The Italian wolf, Canis lupus italicus, is doing better than it was before. In the 1970s there were guessed to be only about 100 wolves surviving in the mountainous parts of Italy. Now there are more like 500 or 600 and they're fanning out into France and Switzerland.
An Italian wolf likes to hunt medium-sized prey like deer, boar, and chamois. If those aren't available, sure, rabbit is fine. And Wikipedia says of the Italian wolf that it has “adapted well in some urbanised areas and as such, will usually not ignore refuse or domestic animals.”
This is clearly accurate, not only because St. Francis of Assisi made a deal with the sheep-killing, man-eating Wolf of Gubbio that it would stop its destructive ways if the townspeople of Gubbio would give it food instead, but in light of an observation I found in a paper about Italian wolves and foxes in the Abruzzo. The authors were remarking that the foxes seemed to be nervous around wolves. “Uneasy.”

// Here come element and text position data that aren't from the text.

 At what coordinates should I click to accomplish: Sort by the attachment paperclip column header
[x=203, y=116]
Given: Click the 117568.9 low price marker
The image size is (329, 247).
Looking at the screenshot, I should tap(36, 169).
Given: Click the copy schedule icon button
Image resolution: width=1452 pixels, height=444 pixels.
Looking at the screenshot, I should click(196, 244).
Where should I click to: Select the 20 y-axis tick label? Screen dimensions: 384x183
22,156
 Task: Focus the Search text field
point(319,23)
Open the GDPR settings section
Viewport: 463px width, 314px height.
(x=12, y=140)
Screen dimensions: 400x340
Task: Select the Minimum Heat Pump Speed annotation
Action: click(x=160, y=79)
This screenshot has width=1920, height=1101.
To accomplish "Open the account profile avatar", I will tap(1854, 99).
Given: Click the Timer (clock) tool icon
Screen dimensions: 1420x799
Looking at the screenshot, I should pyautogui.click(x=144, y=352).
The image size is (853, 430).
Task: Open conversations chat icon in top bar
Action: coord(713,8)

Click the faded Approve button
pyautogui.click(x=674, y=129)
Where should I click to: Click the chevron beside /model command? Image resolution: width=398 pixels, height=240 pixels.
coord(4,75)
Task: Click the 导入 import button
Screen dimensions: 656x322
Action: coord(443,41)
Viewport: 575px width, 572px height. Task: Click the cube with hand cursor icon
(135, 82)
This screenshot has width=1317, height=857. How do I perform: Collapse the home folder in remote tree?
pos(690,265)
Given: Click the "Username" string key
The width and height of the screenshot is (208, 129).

They gave as an example an account of a wolf, a fox, and a cat all eating at a garbage dump outside the village of Caramanico one November day. The cat carefully stayed out of the way of the fox and the wolf. The fox carefully stayed out of the way of the wolf. The wolf, one gathers, strolled calmly wherever it chose, despot of the dump. The fox was jumpy, constantly looking up to see what the wolf was doing. Whenever the wolf moved, the fox rushed over to the place where the wolf had been, to see what it had been eating.
Eventually the wolf, the fox, and presumably even the cat went away, and the researchers inspected the dump, seeking dietary data. They found that all three predators had been eating from a giant heap of discarded spaghetti.
Okay, I like spaghetti, but that is sad. I figure those Italian wolves invading France and Switzerland are young wolves looking for better territories, asking themselves where the vast ancient forests are (the ones full of deer), and grumbling that pasta is good, pasta is great, but you know what? After a while you don't want to eat pasta for every. Single. Meal.